Megan W. 27 from GA: Yes. I will make lesson plans ahead of time and know what our goals are for the week, semester and year. There will be more structure then what I had.

Michelle D. 19 from KS: Can’t think of many, but perhaps I would involve my children in more group activities/co-op classes during grade school and middle school. I would not be afraid to allow them to have close friends outside of the family. 

Ruth M. 23 from OKI plan to implement a little more structure and hit math and science a little harder.

Corinna R. 34 from VA: I will focus more on academic excellence. The materials are so much better now. I don’t have to invent the wheel like my parents. 

Amberley A. 33 from WA: Well, there are quite a few things we want to teach our kids that I wasn’t taught – Greek, things about finances/running a business/real estate, Also – we want to teach Bible – not only the knowledge, but the application of what it says and why it is relevant in their life, and mission trip/witnessing practice and experience. 

***

So, back to my original dilemma: Do I want to/plan to homeschool my children?

In past posts, I’ve shared very honestly about what I thought was great about my homeschooling experience and what I thought could have been different/better. Overall, I loved being homeschooled and think I had a positive experience for the most part.

But, I don’t really want to homeschool.

Here are my reasons (mainly selfish):

1. I struggle with patience with my twin boys and get frustrated very easily when I try to teach them things. I don’t want my lack of personal patience to interfere with the learning process or (worse!) cause them to hate school/learning.

2. I butt heads with one of my sons quite frequently. I think he learns better from other people.

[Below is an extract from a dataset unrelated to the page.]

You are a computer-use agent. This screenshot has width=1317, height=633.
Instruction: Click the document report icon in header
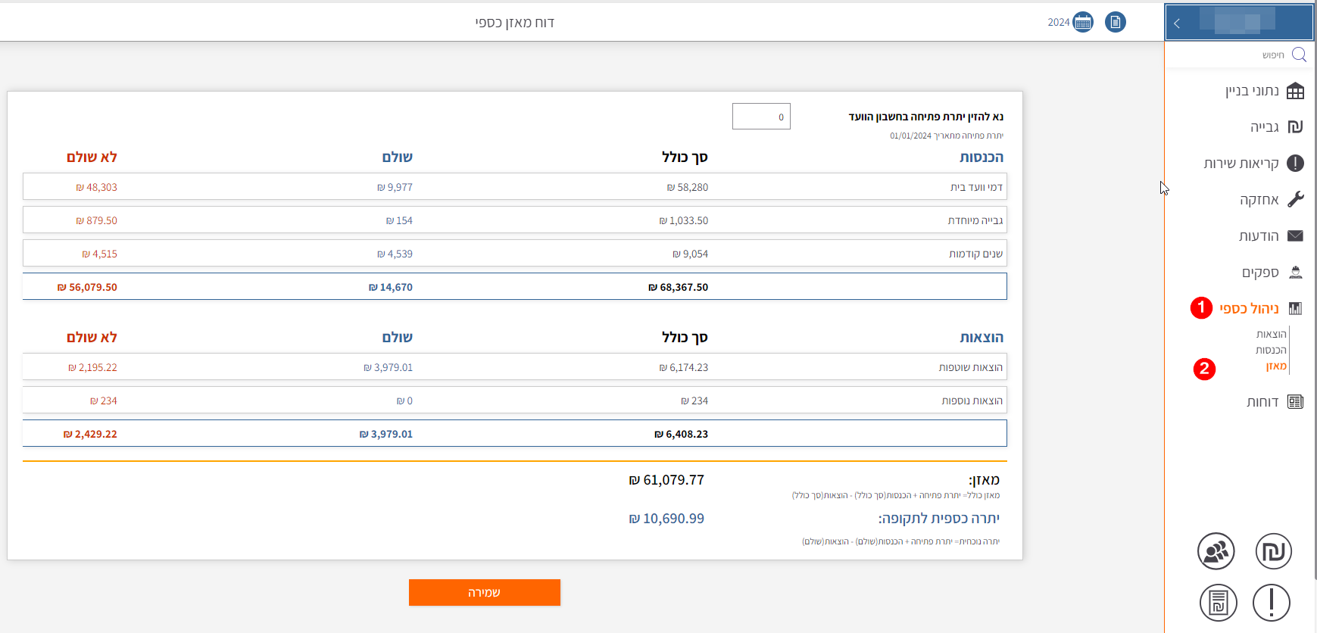tap(1115, 22)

3. I want to work. I really, really enjoy teaching writing and literature at our local university. I get a great deal of personal satisfaction from teaching (though I only do it part time).

My boys will be going to Pre-K this fall at our neighborhood elementary school. (It is right across the street from us!) Since they will not be 5 until October, they will enter Kindergarten next year. Though I could keep them at home this year and do “home” preschool, I am having a baby in October (we like that month around here) and I know that at school they will be able to get the social and academic attention that I will struggle to give them in the first few weeks and months after our baby boy arrives.

Reading through all of the surveys has made me go back and forth on my decision though. I definitely feel guilty about not wanting to homeschool, fearing that I will not be able to provide the “good things” that I gleaned from homeschooling:

  • I want to provide the Biblical education that I received through homeschooling.
  • I want my kids to have the freedom to pursue special interests.
  • And I do not want my children to be bored in school and lose their love for learning early (something my husband struggled with in public school).

However, I have come to the realization that teaching the Bible or about one’s faith is an option for every family, whether you homeschool or not.

I can still encourage my sons’ personal interests (plus, they will have other adults — teachers, counselors — who will also inspire them and perhaps provide insight and opportunities that I cannot).

The “being bored” thing is one I am concerned about. And I would more seriously consider homeschooling if I felt like my kids were starting to hate learning.

My husband and I agree that we will take our schooling decision year by year and we would definitely consider homeschooling in the future if we think that this will be the best option for our boys.

What about you? 

If you were homeschooled, do you plan on/want to homeschool your children?

If not, do you (like me) feel guilty sometimes?

If you do plan on homeschooling, what do you plan to do differently with your children?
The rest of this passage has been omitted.